**PASSAGE PROVIDED**
»»

This is a topic I’ve been thinking about for a while but haven’t come up with the right angle or the interesting thoughts beyond the obvious until now I suppose. However, you the reader can be the judge of that.

Now it’s about the Medingo pump - a so-called ‘upgrade’ to the ‘revolutionary’ Omnipod by Insulet. Revolutionary in that it eliminates the tube (while simultaneously introducing several of its own technical issues and glitches). Does it make life with diabetes easier vs a pump with tubing or does it give the user better control over their blood sugars? Not so much. At least it’s not clear to me that the pump or any device for that matter can do that by itself. What if there was an all in one blood glucose meter that doubled as a cell phone with two way text messaging (they want you to say ooh here)… So what? There are already several of these by the way, including a few different versions created by Diabetech’s engineering team. My engineers would agree that these devices by themselves are a big so what. NONE of them have data to show that they are any better at helping a person to control their diabetes nor do they make life easier for the patient. What about the new iPhone diabetes mania? Again, just a tool… so what. CGM is here. Why such a mixed review by the people who are lucky enough to have this available as a covered benefit by their insurance? What about Health2.0? Again, a collection of discreet tools that ask you to spend more time figuring out how to use it by yourself as a one-off. Where’s the focus on solutions or integrating this tool with that tool… a real recipe for success? That group told me they’re not interested in that yet but maybe some day in the future. Huh?

We’re back to the question of how does all of this technology get used by the patient which determines the result.

I’ve been in this field for 8 years now and I still don’t know of any regimented program for how one would use an insulin pump to get specific outcomes. The analogy would be Dr. Bernstein’s low carb/ no carb diet as a prescriptive guide to do this behavior and get this outcome (a non-diabetic A1c below 6 aka the Under 6 Club). Perhaps this is because of the complexity of matching insulin to carbs and the myriad choices made every hour or two by the patient that makes this unrealistic to have a militaristic prescriptive for living with a pump. But why not attempt something like a diabetes boot camp for controlling blood sugar with the emphasis on the regimen and choices vs. ‘See all these new features’ and use them however you like or don’t or skip boluses or whatever. Rightly or wrongly we’ve come up with a term describing scenarios of patients and their random approaches to how they manage as The Free-Range Patient. We chuckle about this but isn’t this really at the root of why it’s so difficult for a provider to ‘manage’ their patients? The fact is that the only person who manages the patient is the patient himself. Providers should stop using ‘managing patients’ since it is entirely incorrect and perhaps gets in the way of the proper perspective which is more of a coach. Mentor isn’t even appropriate unless of course that level of relationship has truly been established which most often times it has not since that is a rare relationship indeed.

««

**PROMPT 1**
Answer these questions about the post on diabetes technology.
(a) Which product is the Medingo pump called an "upgrade" to?
(b) How many years has the writer been in this field?
(c) What term describes patients and their random approaches to how they manage?
**PROMPT 2**
Quote the diabetes technology post between "This is a topic" and "judge of that.", inclusive.

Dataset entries
»»

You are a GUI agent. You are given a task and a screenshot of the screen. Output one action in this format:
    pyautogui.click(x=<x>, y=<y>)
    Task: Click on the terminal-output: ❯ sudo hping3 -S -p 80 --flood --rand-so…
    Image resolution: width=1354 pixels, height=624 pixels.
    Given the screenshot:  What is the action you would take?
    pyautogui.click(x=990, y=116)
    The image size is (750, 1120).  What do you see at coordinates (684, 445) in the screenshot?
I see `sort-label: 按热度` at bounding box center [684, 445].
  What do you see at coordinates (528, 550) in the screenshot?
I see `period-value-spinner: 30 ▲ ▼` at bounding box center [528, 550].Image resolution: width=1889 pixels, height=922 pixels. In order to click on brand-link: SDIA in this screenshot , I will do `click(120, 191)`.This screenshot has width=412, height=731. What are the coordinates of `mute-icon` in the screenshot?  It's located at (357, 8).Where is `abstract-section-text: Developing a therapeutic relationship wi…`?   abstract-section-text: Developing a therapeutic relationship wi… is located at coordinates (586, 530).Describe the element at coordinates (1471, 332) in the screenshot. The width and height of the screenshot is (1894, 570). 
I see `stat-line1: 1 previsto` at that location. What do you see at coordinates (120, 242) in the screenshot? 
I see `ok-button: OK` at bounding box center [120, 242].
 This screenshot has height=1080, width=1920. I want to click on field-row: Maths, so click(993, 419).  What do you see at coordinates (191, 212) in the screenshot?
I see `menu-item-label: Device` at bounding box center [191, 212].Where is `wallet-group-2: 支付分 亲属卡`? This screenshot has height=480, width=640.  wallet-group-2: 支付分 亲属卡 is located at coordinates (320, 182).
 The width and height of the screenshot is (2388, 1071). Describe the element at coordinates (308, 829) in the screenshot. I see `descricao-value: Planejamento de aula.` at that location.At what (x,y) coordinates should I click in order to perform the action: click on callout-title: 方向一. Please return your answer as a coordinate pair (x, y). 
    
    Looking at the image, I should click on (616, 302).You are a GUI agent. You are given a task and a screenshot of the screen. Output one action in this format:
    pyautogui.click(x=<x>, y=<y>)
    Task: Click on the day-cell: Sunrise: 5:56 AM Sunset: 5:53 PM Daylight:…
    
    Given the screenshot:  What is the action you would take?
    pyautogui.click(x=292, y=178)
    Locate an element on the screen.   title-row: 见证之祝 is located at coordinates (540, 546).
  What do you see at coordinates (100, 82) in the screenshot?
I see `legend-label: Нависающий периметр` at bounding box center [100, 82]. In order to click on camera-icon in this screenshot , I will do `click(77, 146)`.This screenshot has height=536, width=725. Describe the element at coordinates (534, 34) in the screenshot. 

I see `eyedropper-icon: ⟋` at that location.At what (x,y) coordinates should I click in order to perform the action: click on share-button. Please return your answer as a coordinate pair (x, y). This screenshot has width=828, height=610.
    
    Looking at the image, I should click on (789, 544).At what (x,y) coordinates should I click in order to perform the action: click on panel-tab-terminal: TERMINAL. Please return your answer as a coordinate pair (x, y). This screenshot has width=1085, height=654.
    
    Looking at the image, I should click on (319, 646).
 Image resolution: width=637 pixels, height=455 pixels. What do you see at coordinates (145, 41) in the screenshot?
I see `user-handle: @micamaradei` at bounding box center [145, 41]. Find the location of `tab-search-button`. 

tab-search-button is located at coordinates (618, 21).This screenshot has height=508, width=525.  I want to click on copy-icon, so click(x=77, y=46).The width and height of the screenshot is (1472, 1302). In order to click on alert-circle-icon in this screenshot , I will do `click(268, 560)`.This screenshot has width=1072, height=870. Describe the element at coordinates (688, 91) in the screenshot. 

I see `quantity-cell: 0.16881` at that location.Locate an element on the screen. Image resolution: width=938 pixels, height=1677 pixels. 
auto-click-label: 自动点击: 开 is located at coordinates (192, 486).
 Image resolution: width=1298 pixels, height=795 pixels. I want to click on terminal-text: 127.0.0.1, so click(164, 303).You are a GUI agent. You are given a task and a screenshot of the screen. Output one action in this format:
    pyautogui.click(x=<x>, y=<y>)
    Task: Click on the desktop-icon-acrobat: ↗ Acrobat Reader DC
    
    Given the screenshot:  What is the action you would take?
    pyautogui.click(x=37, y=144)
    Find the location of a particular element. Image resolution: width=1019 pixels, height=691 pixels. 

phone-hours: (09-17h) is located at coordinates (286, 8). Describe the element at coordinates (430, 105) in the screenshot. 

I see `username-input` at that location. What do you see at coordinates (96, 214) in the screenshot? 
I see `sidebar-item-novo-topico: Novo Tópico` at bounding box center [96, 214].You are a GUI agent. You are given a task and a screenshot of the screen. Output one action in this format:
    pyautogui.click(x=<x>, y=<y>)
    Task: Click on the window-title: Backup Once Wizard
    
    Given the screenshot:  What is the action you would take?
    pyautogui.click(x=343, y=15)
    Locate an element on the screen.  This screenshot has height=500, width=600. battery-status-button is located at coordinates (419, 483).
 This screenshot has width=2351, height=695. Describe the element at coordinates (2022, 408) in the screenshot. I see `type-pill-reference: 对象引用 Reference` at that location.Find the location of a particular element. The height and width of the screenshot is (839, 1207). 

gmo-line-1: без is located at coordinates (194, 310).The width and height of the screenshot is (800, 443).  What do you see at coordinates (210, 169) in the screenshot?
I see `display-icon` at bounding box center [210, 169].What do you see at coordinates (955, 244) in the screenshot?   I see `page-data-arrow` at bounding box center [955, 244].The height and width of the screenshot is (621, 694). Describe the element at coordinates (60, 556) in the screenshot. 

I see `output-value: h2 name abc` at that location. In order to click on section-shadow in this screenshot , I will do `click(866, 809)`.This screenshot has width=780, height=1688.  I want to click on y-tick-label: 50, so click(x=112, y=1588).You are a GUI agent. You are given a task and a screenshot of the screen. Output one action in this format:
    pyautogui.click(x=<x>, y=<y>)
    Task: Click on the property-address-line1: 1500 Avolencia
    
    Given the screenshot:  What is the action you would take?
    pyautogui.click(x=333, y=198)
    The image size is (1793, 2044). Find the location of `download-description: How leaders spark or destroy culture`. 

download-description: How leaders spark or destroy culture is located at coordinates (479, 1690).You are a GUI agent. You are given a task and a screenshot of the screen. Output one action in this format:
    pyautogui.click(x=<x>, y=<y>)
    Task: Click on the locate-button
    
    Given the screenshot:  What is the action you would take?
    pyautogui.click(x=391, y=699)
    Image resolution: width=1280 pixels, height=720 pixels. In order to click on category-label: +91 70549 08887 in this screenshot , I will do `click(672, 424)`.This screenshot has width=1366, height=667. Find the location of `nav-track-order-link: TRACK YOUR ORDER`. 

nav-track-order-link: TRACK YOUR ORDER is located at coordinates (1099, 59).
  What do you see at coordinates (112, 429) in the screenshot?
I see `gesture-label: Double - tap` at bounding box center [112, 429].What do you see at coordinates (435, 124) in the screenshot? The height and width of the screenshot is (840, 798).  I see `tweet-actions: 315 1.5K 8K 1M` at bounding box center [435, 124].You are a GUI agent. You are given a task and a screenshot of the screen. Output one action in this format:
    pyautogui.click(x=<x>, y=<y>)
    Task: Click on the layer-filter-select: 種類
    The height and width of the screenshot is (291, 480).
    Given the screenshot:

««

**RESPONSE AREA 1**
(a) The Omnipod by Insulet.
(b) 8 years.
(c) The Free-Range Patient.

**RESPONSE AREA 2**
This is a topic I’ve been thinking about for a while but haven’t come up with the right angle or the interesting thoughts beyond the obvious until now I suppose. However, you the reader can be the judge of that.